** START RECORDS FOR THE TASK **
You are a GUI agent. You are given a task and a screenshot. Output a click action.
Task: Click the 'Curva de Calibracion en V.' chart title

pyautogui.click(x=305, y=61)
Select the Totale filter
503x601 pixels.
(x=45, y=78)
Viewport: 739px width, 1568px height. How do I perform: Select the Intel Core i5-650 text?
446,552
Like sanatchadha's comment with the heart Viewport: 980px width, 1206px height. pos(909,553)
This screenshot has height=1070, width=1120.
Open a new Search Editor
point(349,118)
** END RECORDS FOR THE TASK **
-- GIVEN INSTRUCTION --
Duplicate every line of the listing above exactly, with nothing changed.

-- EXERCISE OUTPUT --
You are a GUI agent. You are given a task and a screenshot. Output a click action.
Task: Click the 'Curva de Calibracion en V.' chart title

pyautogui.click(x=305, y=61)
Select the Totale filter
503x601 pixels.
(x=45, y=78)
Viewport: 739px width, 1568px height. How do I perform: Select the Intel Core i5-650 text?
446,552
Like sanatchadha's comment with the heart Viewport: 980px width, 1206px height. pos(909,553)
This screenshot has height=1070, width=1120.
Open a new Search Editor
point(349,118)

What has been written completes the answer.